▶ _Work to be completed_
Would you please transcribe the entire listing exactly?

▶ _Supplied records_
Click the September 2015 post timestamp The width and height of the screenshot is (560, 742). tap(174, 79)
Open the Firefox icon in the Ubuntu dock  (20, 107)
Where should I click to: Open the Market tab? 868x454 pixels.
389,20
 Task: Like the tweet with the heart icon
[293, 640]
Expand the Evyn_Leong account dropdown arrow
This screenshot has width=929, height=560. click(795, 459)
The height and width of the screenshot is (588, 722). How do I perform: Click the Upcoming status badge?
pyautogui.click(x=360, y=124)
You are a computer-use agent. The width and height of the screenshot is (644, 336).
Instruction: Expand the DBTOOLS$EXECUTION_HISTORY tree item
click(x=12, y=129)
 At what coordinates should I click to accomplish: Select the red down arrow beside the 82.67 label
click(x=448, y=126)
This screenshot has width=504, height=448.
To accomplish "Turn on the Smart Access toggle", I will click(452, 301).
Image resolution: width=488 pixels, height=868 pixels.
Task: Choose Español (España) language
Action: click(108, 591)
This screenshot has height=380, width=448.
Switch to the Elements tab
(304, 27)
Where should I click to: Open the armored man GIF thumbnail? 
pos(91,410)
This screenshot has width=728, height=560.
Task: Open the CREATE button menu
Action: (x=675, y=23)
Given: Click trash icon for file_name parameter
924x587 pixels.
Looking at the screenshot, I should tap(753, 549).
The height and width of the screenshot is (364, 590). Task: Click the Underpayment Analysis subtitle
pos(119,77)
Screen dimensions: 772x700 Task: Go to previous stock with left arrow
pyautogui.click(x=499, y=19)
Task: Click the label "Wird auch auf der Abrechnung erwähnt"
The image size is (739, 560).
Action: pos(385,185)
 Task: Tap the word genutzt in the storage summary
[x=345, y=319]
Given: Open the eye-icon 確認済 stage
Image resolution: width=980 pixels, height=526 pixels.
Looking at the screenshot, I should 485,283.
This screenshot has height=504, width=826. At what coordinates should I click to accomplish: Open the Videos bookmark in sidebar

▶ _Answer to the exercise_
Click the September 2015 post timestamp The width and height of the screenshot is (560, 742). tap(174, 79)
Open the Firefox icon in the Ubuntu dock  (20, 107)
Where should I click to: Open the Market tab? 868x454 pixels.
389,20
 Task: Like the tweet with the heart icon
[293, 640]
Expand the Evyn_Leong account dropdown arrow
This screenshot has width=929, height=560. click(795, 459)
The height and width of the screenshot is (588, 722). How do I perform: Click the Upcoming status badge?
pyautogui.click(x=360, y=124)
You are a computer-use agent. The width and height of the screenshot is (644, 336).
Instruction: Expand the DBTOOLS$EXECUTION_HISTORY tree item
click(x=12, y=129)
 At what coordinates should I click to accomplish: Select the red down arrow beside the 82.67 label
click(x=448, y=126)
This screenshot has width=504, height=448.
To accomplish "Turn on the Smart Access toggle", I will click(452, 301).
Image resolution: width=488 pixels, height=868 pixels.
Task: Choose Español (España) language
Action: click(108, 591)
This screenshot has height=380, width=448.
Switch to the Elements tab
(304, 27)
Where should I click to: Open the armored man GIF thumbnail? 
pos(91,410)
This screenshot has width=728, height=560.
Task: Open the CREATE button menu
Action: (x=675, y=23)
Given: Click trash icon for file_name parameter
924x587 pixels.
Looking at the screenshot, I should tap(753, 549).
The height and width of the screenshot is (364, 590). Task: Click the Underpayment Analysis subtitle
pos(119,77)
Screen dimensions: 772x700 Task: Go to previous stock with left arrow
pyautogui.click(x=499, y=19)
Task: Click the label "Wird auch auf der Abrechnung erwähnt"
The image size is (739, 560).
Action: pos(385,185)
 Task: Tap the word genutzt in the storage summary
[x=345, y=319]
Given: Open the eye-icon 確認済 stage
Image resolution: width=980 pixels, height=526 pixels.
Looking at the screenshot, I should 485,283.
This screenshot has height=504, width=826. At what coordinates should I click to accomplish: Open the Videos bookmark in sidebar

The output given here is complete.